10.6.2 Solitary Confinement and State Cruelty Laws
State animal cruelty laws may also offer at least some limited protection against solitary confinement of nonhuman animals. Through originally focused on the infliction of physical pain,Footnote 90 some state cruelty laws could be interpreted to reach the harms inflicted by solitary confinement.
According to a 2005 analysis of state cruelty laws, “none include language specifically acknowledging or addressing emotional neglect, abuse, or suffering in their definitions of cruelty. Furthermore, nine states specifically prohibit consideration of emotional suffering by specifying that any injury or suffering must be physical in nature.”Footnote 91
Between these two extremes, however, is a wealth of possible interpretation. Cruelty prohibitions are broad. Moreover, there is a growing body of “[e]vidence that emotional pain can be more distressing than physical pain.”Footnote 92 Indeed, “[c]urrent research leaves little room for doubt that experiences of emotional pain in general, and social pain in particular, can be associated with distress and suffering equal to experiences of physical pain.”Footnote 93 Thus, to the extent a cruelty law prohibits “pain” or “suffering,” it should not be assumed to be limited to physical harms.
Consider North Carolina’s prohibition of “every act, omission, or neglect whereby unjustifiable physical pain, suffering, or death is caused or permitted.”Footnote 94 A 2012 permanent injunction recognized that the conditions in which a bear was held violated this prohibition by causing the animal both “unjustifiable physical and psychological suffering and physical pain,” elaborating that “suffering” “encompasses physical, mental, and psychological suffering” and that “the unjustifiable suffering” inflicted on the bear “would be sufficient by itself to constitute unlawful cruelty.”Footnote 95
Similarly, a lawsuit currently pending in federal district court in Maryland alleges that solitary confinement of a capuchin monkey, llama, New Guinea singing dog, squirrel monkey, and wolf “inflict[s] unnecessary suffering or pain on an animal” in violation of the state’s cruelty law.Footnote 96
Here again, however, it is important not to overstate the significance of these developments. These are rare examples, and notably they arise in the context of civil suits. Typically, state cruelty laws are enforced criminally, “and in a criminal statute, an ambiguity should be resolved in favor of lenity.”Footnote 97 Thus, any ambiguity as to whether psychological harm from solitary confinement is prohibited would be interpreted in favor of the defendant and against a finding of liability.Footnote 98
10.7. Conclusion
While it might seem on first glance that our laws provide robust protections for social animals against solitary confinement, such protections are illusory. They apply only to a small category of animals. And even for those animals who are explicitly provided some federal legal protection against solitary confinement – nonhuman primates, marine mammals, and dogs – they are not enforced in any meaningful way. Thus, suggestions that federal law “mandate[s] that most animals be housed with other animals of the same species”Footnote 99 are grossly inaccurate.

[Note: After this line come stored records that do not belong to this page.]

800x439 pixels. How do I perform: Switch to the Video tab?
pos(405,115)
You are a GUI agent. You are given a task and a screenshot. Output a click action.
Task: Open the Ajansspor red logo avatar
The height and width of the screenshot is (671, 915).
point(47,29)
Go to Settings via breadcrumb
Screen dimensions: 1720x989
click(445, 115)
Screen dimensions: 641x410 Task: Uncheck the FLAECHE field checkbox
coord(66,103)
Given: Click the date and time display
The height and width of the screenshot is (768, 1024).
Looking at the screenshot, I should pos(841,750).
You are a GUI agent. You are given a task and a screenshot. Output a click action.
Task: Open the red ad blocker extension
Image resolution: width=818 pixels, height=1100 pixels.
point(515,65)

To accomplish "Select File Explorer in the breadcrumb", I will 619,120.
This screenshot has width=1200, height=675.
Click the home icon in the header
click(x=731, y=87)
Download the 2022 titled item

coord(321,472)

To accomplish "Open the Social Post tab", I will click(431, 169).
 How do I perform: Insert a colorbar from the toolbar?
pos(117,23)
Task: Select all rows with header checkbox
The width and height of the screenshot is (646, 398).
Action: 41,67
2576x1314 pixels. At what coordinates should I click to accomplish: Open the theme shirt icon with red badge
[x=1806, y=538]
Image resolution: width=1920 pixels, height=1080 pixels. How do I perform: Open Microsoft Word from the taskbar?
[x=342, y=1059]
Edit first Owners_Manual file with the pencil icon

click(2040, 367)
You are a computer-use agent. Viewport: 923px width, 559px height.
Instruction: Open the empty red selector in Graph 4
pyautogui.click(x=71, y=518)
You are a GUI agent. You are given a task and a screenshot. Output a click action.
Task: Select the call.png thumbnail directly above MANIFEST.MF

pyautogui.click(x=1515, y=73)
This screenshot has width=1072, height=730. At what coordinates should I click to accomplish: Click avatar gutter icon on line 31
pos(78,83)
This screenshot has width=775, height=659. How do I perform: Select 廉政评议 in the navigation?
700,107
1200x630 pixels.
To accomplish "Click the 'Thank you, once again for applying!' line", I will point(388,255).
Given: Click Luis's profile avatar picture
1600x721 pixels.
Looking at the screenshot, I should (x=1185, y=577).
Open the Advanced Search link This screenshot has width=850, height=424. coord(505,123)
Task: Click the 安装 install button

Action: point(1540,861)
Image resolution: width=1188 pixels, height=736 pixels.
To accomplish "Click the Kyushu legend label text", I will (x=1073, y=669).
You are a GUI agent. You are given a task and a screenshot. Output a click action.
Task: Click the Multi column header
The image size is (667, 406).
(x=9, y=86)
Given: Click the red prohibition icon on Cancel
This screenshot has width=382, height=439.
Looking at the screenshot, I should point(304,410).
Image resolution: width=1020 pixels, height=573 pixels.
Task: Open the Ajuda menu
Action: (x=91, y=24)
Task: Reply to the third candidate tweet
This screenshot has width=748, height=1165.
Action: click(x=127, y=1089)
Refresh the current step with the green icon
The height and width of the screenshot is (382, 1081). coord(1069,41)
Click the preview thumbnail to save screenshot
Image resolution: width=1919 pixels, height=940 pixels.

Notably, however, the federal government has at least acknowledged the fundamental importance of social contact for these animals – which, alarmingly, may be more than can be said for human prisoners. These acknowledgments – and the ever-increasing body of scientific evidence about the dire impacts that solitary confinement has on all social beings, human and nonhuman – can provide a foundation for a legal structure that meaningfully protects against these harms. But we must first acknowledge that we aren’t “Treating Humans Worse Than Animals.” We are subjecting both to appalling and unacceptable deprivation – and should work together to redress that.